──────── Data excerpts
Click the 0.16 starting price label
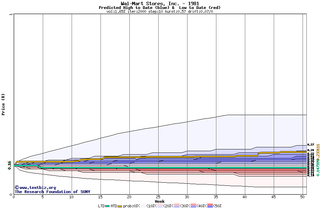 click(x=9, y=165)
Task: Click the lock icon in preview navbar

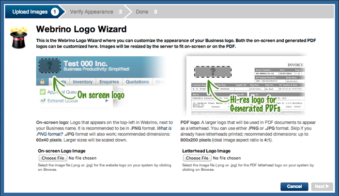Action: point(43,82)
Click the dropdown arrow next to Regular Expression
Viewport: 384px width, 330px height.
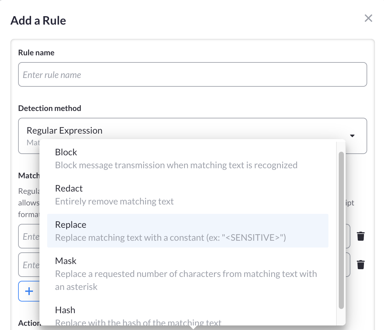click(352, 136)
────────────────
**Goal of the exercise**
Make an exact copy of the records above, one that has none of the pictures.

**Result of the task**
Click the 0.16 starting price label
 click(x=9, y=165)
Task: Click the lock icon in preview navbar

Action: point(43,82)
Click the dropdown arrow next to Regular Expression
Viewport: 384px width, 330px height.
click(352, 136)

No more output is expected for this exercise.